→ **GOAL OF THE EXERCISE**
Starting at the top of the records, output every line through the one that contains "[next-page] (22, 436)", keeping each exactly as it appears.

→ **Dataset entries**
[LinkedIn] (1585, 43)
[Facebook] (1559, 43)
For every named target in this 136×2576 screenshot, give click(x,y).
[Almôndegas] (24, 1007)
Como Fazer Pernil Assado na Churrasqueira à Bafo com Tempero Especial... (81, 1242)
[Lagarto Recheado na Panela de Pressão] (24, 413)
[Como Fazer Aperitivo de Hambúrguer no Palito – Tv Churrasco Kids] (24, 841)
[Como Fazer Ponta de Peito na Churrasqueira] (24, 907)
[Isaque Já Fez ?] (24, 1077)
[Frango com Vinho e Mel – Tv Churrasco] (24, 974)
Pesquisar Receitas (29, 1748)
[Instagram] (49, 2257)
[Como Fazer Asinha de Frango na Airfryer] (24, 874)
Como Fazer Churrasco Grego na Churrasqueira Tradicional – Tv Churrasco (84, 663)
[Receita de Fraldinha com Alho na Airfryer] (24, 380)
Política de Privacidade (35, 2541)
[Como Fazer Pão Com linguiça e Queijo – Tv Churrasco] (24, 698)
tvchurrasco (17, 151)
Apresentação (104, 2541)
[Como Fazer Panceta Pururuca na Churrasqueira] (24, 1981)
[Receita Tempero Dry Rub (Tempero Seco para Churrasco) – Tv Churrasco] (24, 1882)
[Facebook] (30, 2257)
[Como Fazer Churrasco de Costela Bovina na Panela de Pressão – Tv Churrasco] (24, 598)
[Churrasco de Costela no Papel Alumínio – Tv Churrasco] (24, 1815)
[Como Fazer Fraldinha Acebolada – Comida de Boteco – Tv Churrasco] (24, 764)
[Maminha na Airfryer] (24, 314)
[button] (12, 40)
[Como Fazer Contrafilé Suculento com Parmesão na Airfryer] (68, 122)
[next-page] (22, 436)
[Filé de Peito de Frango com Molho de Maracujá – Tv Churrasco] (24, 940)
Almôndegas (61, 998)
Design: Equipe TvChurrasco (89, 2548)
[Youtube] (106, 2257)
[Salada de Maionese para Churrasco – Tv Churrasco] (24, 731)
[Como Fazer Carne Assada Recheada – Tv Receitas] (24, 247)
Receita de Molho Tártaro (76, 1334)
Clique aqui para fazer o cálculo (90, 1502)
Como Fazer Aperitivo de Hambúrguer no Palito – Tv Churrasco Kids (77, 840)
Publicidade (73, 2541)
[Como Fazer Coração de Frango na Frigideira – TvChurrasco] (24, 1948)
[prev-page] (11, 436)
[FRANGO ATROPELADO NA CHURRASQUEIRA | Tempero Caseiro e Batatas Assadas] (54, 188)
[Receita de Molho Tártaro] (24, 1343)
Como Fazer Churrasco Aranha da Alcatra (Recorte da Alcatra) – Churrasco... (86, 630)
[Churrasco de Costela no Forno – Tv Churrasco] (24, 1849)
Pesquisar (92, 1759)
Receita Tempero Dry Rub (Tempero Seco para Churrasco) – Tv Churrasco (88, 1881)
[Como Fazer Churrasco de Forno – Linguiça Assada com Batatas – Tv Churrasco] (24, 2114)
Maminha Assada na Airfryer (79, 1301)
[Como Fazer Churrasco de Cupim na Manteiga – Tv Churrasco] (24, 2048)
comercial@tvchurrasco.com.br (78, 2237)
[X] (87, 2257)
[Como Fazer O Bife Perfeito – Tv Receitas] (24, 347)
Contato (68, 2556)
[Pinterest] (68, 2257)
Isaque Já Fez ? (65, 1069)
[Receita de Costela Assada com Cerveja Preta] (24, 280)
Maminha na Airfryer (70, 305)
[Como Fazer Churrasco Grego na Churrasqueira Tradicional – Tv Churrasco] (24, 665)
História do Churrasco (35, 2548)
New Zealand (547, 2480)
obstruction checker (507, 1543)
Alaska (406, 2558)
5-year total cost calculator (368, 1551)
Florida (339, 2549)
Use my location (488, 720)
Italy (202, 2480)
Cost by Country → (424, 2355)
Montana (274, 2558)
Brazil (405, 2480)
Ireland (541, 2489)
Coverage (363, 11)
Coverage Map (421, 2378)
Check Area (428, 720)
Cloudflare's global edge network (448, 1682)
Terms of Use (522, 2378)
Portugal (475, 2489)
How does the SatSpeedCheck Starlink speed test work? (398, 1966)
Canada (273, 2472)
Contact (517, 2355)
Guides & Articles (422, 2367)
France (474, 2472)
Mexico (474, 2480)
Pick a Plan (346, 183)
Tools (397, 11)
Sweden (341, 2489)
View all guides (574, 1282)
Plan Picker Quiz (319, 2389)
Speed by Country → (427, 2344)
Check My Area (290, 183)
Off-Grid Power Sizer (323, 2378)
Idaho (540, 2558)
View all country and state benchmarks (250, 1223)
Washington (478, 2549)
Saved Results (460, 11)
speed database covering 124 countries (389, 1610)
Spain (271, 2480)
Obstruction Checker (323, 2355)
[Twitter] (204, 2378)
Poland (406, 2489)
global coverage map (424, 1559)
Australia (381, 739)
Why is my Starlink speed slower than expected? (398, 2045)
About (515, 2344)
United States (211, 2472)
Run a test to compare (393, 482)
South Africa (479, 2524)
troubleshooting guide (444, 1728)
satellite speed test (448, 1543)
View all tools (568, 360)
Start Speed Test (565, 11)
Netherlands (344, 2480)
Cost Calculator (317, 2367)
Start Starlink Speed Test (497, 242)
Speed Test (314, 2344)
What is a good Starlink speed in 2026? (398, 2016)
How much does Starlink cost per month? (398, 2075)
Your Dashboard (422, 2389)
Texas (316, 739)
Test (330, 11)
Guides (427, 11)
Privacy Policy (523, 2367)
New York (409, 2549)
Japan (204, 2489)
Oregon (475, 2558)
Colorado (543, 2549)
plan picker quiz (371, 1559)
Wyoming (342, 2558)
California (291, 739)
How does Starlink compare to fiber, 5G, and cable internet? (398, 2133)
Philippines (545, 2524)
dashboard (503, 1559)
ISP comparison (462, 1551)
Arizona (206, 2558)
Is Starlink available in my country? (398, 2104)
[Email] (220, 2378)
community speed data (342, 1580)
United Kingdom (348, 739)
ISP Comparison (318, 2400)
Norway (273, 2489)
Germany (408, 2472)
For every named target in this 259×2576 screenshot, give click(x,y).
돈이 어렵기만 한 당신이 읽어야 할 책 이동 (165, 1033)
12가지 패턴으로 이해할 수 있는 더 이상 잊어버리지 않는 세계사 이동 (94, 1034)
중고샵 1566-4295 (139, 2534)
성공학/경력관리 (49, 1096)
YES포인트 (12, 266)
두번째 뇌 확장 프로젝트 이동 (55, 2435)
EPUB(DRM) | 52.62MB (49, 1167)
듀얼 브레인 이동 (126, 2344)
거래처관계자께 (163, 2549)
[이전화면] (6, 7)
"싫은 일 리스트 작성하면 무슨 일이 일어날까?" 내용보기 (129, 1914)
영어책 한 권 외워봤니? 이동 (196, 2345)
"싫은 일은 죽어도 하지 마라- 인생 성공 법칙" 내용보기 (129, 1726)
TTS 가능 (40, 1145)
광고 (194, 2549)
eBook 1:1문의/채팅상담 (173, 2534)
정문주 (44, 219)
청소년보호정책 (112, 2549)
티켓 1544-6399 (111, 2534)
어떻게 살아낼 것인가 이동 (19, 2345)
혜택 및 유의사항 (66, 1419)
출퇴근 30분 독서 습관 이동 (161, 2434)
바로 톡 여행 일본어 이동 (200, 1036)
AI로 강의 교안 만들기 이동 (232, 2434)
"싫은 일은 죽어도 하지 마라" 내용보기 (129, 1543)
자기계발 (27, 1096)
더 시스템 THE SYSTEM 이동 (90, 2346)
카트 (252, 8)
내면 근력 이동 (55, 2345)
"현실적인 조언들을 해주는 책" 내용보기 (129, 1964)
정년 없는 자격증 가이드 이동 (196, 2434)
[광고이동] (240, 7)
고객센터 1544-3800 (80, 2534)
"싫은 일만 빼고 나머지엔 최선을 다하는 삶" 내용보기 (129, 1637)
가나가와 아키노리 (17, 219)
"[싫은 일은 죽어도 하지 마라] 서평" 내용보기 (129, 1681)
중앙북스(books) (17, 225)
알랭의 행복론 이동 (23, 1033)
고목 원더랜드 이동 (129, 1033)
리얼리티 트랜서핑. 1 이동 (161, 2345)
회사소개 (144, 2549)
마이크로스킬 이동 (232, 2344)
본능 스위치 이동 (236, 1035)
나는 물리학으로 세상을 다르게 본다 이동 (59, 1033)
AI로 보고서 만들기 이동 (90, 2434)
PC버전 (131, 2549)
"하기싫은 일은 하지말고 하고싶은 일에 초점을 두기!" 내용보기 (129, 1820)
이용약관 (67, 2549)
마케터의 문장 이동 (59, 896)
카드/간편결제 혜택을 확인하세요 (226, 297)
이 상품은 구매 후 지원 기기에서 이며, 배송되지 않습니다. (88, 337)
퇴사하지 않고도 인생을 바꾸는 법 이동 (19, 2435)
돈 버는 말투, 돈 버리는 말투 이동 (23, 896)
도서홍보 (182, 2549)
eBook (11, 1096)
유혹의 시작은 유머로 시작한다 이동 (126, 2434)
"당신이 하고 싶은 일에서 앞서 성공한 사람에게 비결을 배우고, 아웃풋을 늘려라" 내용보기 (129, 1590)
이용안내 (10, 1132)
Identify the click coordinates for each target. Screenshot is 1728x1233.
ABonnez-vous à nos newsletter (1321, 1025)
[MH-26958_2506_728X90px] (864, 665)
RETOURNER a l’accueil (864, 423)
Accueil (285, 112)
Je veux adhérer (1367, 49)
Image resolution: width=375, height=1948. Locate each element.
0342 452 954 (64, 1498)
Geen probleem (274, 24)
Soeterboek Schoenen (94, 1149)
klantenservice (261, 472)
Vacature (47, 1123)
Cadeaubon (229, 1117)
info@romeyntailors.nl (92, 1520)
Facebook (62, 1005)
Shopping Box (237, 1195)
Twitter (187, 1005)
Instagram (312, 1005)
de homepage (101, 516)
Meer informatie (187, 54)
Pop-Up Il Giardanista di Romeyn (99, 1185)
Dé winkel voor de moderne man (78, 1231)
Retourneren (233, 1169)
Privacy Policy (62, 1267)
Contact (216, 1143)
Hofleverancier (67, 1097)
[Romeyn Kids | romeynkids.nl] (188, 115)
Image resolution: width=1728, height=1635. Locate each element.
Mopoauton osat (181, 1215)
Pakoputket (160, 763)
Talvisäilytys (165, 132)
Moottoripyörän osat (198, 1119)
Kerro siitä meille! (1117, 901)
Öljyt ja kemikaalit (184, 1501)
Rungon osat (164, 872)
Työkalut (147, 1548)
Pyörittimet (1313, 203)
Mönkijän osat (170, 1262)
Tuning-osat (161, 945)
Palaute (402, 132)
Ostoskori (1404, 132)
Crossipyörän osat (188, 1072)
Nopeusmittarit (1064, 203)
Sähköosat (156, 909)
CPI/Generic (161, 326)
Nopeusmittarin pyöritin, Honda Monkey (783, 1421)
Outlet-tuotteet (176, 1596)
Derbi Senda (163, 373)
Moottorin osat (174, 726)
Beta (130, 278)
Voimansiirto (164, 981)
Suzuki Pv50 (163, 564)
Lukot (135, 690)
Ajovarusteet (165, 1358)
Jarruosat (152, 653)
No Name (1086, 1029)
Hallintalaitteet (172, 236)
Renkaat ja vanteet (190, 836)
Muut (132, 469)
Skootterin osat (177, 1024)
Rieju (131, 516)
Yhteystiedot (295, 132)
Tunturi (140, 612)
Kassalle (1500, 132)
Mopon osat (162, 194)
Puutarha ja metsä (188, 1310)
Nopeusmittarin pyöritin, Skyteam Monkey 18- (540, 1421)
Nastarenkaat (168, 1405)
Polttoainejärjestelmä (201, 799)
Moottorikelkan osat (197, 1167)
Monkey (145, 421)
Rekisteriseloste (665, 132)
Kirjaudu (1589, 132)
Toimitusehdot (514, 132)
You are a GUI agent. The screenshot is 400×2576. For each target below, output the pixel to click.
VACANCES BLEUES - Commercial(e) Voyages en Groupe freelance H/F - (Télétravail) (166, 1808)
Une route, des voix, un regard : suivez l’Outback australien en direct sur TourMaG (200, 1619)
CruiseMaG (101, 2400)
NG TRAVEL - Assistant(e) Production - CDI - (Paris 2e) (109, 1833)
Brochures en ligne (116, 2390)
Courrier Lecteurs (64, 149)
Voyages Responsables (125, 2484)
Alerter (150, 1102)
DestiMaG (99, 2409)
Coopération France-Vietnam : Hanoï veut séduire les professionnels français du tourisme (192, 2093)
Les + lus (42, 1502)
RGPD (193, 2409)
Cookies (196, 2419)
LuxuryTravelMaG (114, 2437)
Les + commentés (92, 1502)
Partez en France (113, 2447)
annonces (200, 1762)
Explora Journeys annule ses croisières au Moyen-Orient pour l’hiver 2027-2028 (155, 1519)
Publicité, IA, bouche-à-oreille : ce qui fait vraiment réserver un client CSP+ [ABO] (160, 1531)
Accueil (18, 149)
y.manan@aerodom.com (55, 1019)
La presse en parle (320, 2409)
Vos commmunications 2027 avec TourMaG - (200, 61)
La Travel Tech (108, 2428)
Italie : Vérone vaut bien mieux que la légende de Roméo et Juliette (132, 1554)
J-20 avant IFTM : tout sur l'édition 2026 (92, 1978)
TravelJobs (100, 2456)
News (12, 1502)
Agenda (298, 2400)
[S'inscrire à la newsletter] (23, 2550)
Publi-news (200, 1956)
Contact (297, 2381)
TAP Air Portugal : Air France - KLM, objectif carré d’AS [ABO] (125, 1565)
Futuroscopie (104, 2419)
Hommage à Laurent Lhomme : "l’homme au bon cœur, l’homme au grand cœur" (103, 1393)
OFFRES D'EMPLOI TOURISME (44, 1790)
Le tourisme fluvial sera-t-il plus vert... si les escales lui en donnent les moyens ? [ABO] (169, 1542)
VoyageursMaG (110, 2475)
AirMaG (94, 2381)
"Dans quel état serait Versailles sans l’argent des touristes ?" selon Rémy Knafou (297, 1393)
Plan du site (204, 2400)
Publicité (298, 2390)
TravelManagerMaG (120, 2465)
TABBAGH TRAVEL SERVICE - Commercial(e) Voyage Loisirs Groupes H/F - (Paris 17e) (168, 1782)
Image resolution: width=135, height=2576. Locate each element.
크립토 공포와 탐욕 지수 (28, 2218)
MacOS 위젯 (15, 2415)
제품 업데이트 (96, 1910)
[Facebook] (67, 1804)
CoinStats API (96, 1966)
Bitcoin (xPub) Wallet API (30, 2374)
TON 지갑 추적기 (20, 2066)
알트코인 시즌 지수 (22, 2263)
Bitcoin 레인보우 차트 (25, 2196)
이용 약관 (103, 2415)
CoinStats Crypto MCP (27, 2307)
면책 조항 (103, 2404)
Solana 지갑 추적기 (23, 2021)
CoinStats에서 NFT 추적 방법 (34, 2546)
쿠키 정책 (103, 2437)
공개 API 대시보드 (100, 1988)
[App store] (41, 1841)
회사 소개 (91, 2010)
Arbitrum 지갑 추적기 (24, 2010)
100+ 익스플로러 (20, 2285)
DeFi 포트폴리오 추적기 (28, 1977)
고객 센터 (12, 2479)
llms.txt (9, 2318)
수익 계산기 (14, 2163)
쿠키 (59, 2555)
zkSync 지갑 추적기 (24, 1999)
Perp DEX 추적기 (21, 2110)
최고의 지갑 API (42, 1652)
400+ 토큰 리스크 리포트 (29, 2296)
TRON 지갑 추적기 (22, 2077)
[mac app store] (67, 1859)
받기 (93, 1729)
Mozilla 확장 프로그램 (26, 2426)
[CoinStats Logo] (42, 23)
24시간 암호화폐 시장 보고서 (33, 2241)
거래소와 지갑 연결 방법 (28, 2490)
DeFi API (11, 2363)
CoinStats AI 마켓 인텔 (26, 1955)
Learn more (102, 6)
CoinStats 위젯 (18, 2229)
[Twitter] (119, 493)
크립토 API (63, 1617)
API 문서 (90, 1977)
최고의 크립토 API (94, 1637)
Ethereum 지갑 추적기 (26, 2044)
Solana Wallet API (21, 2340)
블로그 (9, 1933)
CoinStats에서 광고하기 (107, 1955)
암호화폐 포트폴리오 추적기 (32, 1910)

→ **EXERCISE RESPONSE**
[LinkedIn] (1585, 43)
[Facebook] (1559, 43)
For every named target in this 136×2576 screenshot, give click(x,y).
[Almôndegas] (24, 1007)
Como Fazer Pernil Assado na Churrasqueira à Bafo com Tempero Especial... (81, 1242)
[Lagarto Recheado na Panela de Pressão] (24, 413)
[Como Fazer Aperitivo de Hambúrguer no Palito – Tv Churrasco Kids] (24, 841)
[Como Fazer Ponta de Peito na Churrasqueira] (24, 907)
[Isaque Já Fez ?] (24, 1077)
[Frango com Vinho e Mel – Tv Churrasco] (24, 974)
Pesquisar Receitas (29, 1748)
[Instagram] (49, 2257)
[Como Fazer Asinha de Frango na Airfryer] (24, 874)
Como Fazer Churrasco Grego na Churrasqueira Tradicional – Tv Churrasco (84, 663)
[Receita de Fraldinha com Alho na Airfryer] (24, 380)
Política de Privacidade (35, 2541)
[Como Fazer Pão Com linguiça e Queijo – Tv Churrasco] (24, 698)
tvchurrasco (17, 151)
Apresentação (104, 2541)
[Como Fazer Panceta Pururuca na Churrasqueira] (24, 1981)
[Receita Tempero Dry Rub (Tempero Seco para Churrasco) – Tv Churrasco] (24, 1882)
[Facebook] (30, 2257)
[Como Fazer Churrasco de Costela Bovina na Panela de Pressão – Tv Churrasco] (24, 598)
[Churrasco de Costela no Papel Alumínio – Tv Churrasco] (24, 1815)
[Como Fazer Fraldinha Acebolada – Comida de Boteco – Tv Churrasco] (24, 764)
[Maminha na Airfryer] (24, 314)
[button] (12, 40)
[Como Fazer Contrafilé Suculento com Parmesão na Airfryer] (68, 122)
[next-page] (22, 436)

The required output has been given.